VORLIEGENDER AUSZUG

Das Schiff der guten Hoffnung: Die »Helgoland« dient während des Vietnamkrieges als schwimmendes Hospital.
    © M. Blum / DRK

    Über vier Jahre lassen deutsche Ärzte, Schwestern und Techniker Zehntausenden von Menschen wertvolle, oft sogar lebensrettende Hilfe zuteil werden.
    © M. Blum / DRK

Wie seine Namenspatronin ist auch das Schiff eine Insel. Zwar hört der Funker regelmäßig Norddeich Radio und hält die Crew über das Weltgeschehen auf dem Laufenden, doch sonst bleibt sie weitgehend auf sich gestellt. Briefe nach Hause sind zwei Wochen unterwegs, es gibt kein Telefon an Bord. »Das war auch ein Schutz«, meint Ite Totzki. »Es hätte uns sehr belastet, hätten wir unmittelbaren Austausch mit unseren Familien gehabt. So mussten wir uns gegenseitig auffangen.«
    Die Bilanz des Einsatzes, der bis Ende 1971 dauerte, ist beeindruckend: Auf dem 91 Meter langen Schiff wurden über 10000 Operationen durchgeführt, 12000 stationäre Behandlungen, 70000 Erst- und 130000 Mehrfachkonsultationen in der Ambulanz. Vereinzelt erreichen die »Helgoländer« heute noch Briefe dankbarer Patienten: »Sie gaben mir ein zweites Leben … Ihre Gesichter bleiben mir unvergesslich.« Gelegentlich finden sie sich auch im größeren Kreis zusammen, wie zu einem Klassentreffen. Der alte Elan ist dabei immer noch zu spüren. Und wenn es sein müsste, zögen sie glatt wieder los.

EINTRÄGE DES DATENSATZES
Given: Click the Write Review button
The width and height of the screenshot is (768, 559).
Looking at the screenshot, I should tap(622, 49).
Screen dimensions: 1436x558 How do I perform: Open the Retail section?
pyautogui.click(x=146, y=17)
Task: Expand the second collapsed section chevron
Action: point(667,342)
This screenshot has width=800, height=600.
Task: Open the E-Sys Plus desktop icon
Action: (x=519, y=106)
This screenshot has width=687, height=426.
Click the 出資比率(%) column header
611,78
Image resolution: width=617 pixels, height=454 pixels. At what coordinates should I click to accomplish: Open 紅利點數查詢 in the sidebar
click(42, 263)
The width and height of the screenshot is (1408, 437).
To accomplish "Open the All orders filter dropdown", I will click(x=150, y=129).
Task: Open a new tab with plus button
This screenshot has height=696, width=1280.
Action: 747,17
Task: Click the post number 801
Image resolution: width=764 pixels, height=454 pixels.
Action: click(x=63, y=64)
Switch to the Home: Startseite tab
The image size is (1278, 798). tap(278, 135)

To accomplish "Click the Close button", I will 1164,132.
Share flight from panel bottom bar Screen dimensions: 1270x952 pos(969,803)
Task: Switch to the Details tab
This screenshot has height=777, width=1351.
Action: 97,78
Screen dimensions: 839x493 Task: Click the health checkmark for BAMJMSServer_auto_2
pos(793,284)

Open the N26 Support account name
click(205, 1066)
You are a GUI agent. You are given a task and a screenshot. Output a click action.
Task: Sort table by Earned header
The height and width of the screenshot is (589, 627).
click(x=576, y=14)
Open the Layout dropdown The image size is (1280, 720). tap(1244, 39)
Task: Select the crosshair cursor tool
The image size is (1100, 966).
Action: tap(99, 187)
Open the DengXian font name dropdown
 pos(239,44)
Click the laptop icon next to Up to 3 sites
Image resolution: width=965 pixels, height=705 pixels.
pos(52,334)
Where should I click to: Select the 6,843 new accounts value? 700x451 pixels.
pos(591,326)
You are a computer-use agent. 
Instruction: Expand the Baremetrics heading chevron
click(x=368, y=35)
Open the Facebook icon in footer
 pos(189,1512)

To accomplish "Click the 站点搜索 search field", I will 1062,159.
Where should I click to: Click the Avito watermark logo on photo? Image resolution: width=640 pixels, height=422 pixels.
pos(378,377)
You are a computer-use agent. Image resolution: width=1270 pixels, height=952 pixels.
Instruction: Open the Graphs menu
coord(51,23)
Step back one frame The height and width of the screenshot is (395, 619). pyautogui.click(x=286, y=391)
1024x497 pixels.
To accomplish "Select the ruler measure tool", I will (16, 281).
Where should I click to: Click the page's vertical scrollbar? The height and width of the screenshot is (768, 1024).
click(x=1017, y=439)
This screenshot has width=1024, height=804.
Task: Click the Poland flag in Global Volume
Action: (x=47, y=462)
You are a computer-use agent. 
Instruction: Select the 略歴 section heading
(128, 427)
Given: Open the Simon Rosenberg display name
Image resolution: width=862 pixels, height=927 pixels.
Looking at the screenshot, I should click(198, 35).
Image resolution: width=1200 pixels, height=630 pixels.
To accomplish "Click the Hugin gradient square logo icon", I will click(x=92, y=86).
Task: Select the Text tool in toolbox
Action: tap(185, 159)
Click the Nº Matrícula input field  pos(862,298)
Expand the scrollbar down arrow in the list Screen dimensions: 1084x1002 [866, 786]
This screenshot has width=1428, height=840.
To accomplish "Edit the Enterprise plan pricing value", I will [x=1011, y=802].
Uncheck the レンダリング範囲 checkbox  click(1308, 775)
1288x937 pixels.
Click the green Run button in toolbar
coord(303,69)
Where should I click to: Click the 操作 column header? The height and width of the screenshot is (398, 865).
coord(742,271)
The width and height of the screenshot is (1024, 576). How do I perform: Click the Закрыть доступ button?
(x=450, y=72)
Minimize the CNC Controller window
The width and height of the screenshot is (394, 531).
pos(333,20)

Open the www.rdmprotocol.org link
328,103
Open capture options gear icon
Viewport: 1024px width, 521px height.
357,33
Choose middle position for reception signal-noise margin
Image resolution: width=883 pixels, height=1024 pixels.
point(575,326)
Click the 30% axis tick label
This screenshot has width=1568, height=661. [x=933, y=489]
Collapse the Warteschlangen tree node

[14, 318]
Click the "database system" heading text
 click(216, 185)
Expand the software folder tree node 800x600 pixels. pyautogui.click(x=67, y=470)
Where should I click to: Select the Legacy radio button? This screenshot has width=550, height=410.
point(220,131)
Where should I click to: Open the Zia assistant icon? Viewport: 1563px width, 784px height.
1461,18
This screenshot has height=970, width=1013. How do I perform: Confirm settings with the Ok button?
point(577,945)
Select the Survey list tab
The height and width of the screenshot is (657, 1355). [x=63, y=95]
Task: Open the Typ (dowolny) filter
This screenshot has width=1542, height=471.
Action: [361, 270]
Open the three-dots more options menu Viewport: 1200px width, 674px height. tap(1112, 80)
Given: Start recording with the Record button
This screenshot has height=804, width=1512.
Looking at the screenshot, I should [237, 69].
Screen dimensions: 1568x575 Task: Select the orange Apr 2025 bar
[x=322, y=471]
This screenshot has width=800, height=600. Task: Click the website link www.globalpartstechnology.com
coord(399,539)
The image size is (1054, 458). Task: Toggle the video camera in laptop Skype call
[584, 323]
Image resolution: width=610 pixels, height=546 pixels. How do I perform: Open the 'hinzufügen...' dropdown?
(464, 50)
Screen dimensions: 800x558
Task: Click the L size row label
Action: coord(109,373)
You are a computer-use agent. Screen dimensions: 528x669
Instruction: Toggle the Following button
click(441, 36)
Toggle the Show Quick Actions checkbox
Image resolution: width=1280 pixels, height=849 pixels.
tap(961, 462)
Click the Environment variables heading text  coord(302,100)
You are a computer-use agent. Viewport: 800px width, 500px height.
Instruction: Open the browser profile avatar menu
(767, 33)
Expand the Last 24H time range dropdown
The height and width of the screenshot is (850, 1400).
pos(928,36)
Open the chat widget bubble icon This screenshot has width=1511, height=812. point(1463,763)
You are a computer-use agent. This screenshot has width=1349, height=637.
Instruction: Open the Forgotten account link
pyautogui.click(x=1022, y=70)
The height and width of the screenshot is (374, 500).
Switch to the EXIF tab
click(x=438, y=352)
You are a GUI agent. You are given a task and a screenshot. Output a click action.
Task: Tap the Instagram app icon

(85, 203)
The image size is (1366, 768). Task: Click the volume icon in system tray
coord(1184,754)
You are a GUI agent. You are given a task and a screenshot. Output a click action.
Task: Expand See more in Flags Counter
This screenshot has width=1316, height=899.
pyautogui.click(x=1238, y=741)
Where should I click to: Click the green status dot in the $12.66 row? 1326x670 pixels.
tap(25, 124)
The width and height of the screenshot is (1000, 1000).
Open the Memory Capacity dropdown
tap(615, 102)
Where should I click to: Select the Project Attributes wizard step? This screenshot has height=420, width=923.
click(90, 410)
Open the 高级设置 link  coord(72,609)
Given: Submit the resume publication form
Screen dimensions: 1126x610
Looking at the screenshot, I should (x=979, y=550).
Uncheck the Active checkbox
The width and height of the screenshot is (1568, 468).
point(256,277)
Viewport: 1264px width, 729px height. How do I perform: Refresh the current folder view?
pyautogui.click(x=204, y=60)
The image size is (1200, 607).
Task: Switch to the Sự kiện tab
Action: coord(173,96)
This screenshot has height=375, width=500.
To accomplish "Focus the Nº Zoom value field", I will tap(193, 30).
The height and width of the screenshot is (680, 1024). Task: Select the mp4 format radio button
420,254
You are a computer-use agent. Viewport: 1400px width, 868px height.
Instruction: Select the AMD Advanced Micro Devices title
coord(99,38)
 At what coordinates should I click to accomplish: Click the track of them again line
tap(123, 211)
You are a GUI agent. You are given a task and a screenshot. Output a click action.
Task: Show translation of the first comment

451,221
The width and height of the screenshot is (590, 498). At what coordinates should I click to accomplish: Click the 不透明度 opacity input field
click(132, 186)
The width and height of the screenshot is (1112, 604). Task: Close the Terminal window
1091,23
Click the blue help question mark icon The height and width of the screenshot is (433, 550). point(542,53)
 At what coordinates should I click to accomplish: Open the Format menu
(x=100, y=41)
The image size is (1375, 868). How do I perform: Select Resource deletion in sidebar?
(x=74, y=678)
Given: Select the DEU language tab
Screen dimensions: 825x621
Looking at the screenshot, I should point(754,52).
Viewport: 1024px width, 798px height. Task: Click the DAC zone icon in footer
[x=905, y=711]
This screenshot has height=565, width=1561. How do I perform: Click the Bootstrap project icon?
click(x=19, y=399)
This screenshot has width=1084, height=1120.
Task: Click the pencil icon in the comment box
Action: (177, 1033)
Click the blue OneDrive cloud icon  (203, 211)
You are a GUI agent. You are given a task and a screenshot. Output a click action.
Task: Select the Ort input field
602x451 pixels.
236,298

WAS ZU TUN IST
• 1. Erkläre bitte in ein bis drei Sätzen anhand des Auszugs, warum Ite Totzki das Fehlen eines Telefons an Bord als Schutz bezeichnet.
• 2. Wie lang war die »Helgoland« laut Auszug?
• 3. Ändere im Auszug die Passage von „Das Schiff der“ bis „Hilfe zuteil werden.“, indem du „Ärzte“ durch „Mediziner“ ersetzt.
Die Einträge spielen hierfür keine Rolle.

ANTWORTEN
• 1. Ein unmittelbarer Austausch mit den Familien hätte die Crew nach ihren Worten sehr belastet. Ohne diesen Kontakt mussten sich die Mitglieder der Besatzung gegenseitig auffangen.

• 2. Das Schiff war 91 Meter lang.

• 3.
Das Schiff der guten Hoffnung: Die »Helgoland« dient während des Vietnamkrieges als schwimmendes Hospital.
    © M. Blum / DRK

    Über vier Jahre lassen deutsche Mediziner, Schwestern und Techniker Zehntausenden von Menschen wertvolle, oft sogar lebensrettende Hilfe zuteil werden.